### À FAIRE
• A. D'après l'entretien sur « Promised Land », combien d'années Michael Beltrami a-t-il passées à Los Angeles ?
• B. Selon l'entretien sur « Promised Land », pourquoi Michael Beltrami a-t-il tourné sa première fiction aux États-Unis ? Répondez en une à trois phrases.
• C. Donnez la suite de l'entretien avec Michael Beltrami sur « Promised Land », après la dernière phrase du texte.

Un film «on the road» qui raconte l’histoire d’un perdant. promisedland.ch

Inspiré d’un personnage réel, «Promised Land» de Michael Beltrami est l’unique film suisse en compétition pour le Léopard d'or du Festival international de Locarno.

Dans cette interview à swissinfo, le réalisateur tessinois parle de son film, entre rêve et réalité, et de la responsabilité de représenter seul le cinéma helvétique.

swissinfo: Pourquoi un Tessinois décide-t-il de tourner un film sur Hollywood?

Michael Beltrami: Pour moi, cela ne fait pas de grande différence de tourner un film en Suisse, en Hongrie, au Japon ou aux Etats-Unis.

J’ai passé cinq ans à Los Angeles pour étudier le cinéma et ensuite pour terminer quelques projets. Il me semblait presque naturel de réaliser ma première fiction aux Etats-Unis, d’autant plus qu’entre-temps j’avais tissé tout un réseau de contacts.

Ce n’est pas du tout parce que je voulais absolument tourner à Hollywood. L’idée du film est née aux Etats-Unis, elle s’est développée là-bas et donc il était logique de la réaliser là aussi.

swissinfo: Aux côtés d’acteurs américains de différents horizons, on trouve notamment Giuseppe Cederna… Comment s’est déroulé le casting?

### DONNÉES FOURNIES
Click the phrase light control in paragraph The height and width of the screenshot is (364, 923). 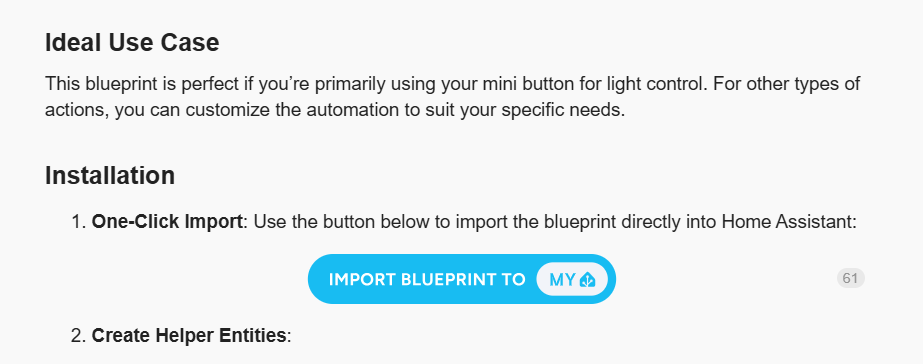(656, 84)
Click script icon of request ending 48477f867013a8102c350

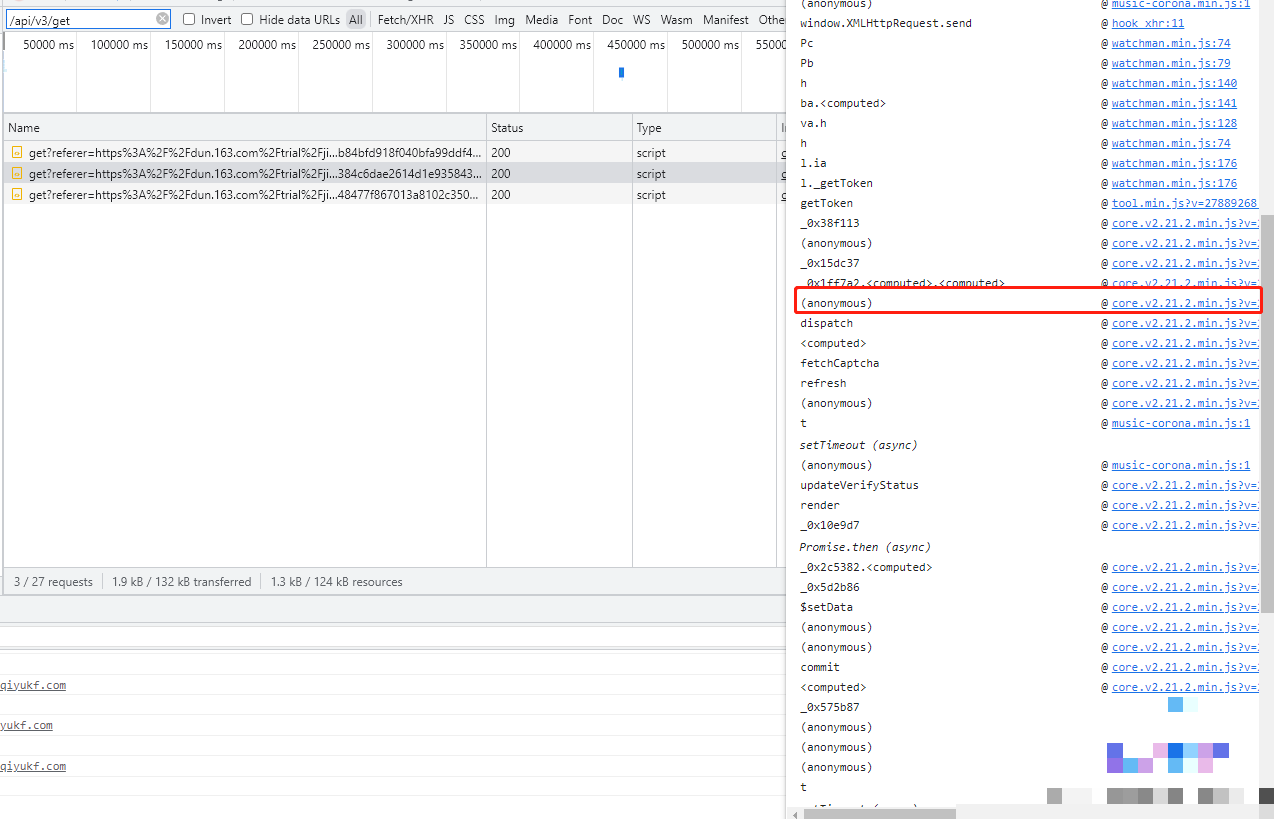[x=17, y=195]
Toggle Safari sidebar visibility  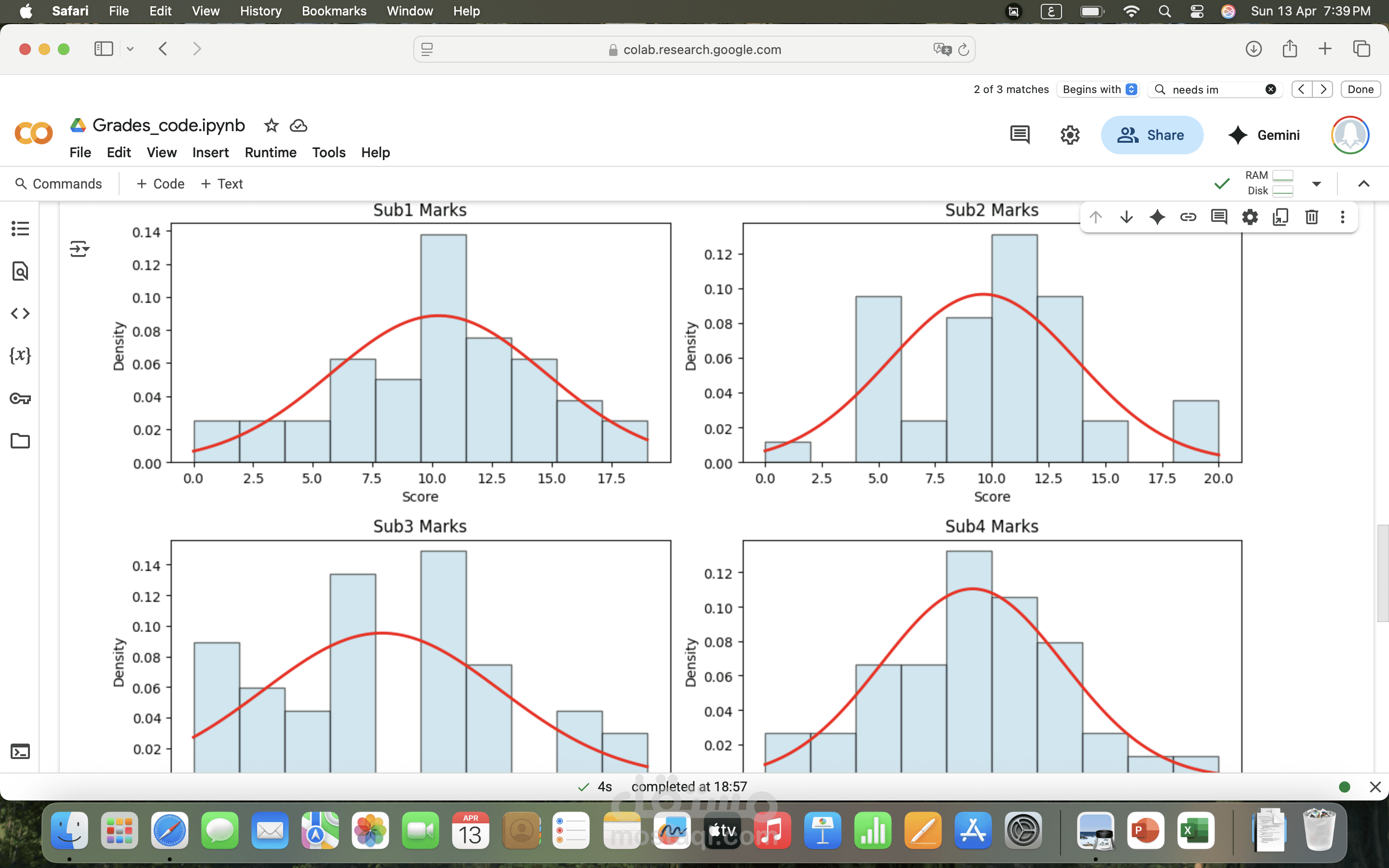click(x=104, y=49)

### RÉPONSES
• A. Il y a passé cinq ans.

• B. L'idée du film est née aux États-Unis et s'y est développée, donc il était logique de le réaliser là aussi. De plus, pendant ses cinq années d'études et de projets à Los Angeles, il s'y était constitué tout un réseau de contacts.

• C.
M.B.: Durant la période de préproduction, qui a duré environ trois mois, nous avons fait un travail de casting très approfondi.

J’ai trouvé particulièrement intéressant de rencontrer des centaines d’acteurs et de pouvoir engager ceux qui convenaient aux différents rôles.

Quant à Giuseppe Cederna, il a été choisi d’emblée pour sa personnalité. C’est un acteur qui est déjà connu.

swissinfo: Le film évoque la quête acharnée de la célébrité…

M.B.: Il parle de la difficulté d’un homme qui pendant une période de sa vie a connu la célébrité avant de tomber dans l’oubli pour une vingtaine d’années.

C’est l’histoire d’un acteur qui a eu la chance de jouer dans un film quand il était encore enfant, puis qui, petit à petit, en grandissant, est délaissé par le public et les producteurs.

Il ne pense plus qu’à une seule chose: interpréter à nouveau un rôle et renouer avec le succès.

swissinfo: Vous dites que votre film parle des rêves et de l’enfance perdue. Dans quel sens?

M.B.: Le personnage est fixé sur son passé d’enfant acteur et se tourne vers son enfance d’une manière obsessive. Inconsciemment, j’ai moi-même placé dans l’histoire des éléments relatifs à ma propre enfance, à mon envie de rêver. Vu qu’enfant déjà je rêvais de faire du cinéma, je me suis un peu retrouvé.

swissinfo: Au cinéma, et aussi ici à Locarno, on voit de plus en plus de documentaires. Vous en faites vous-même. Le film de fiction est-il un moyen de rêver les yeux ouverts, de s’opposer à la réalité des faits?

M.B.: La frontière très floue qui existe entre fiction et réalité m’a toujours beaucoup fasciné. En faisant des documentaires, je me suis souvent confronté à ce problème, et ce depuis «Bella», mon premier projet.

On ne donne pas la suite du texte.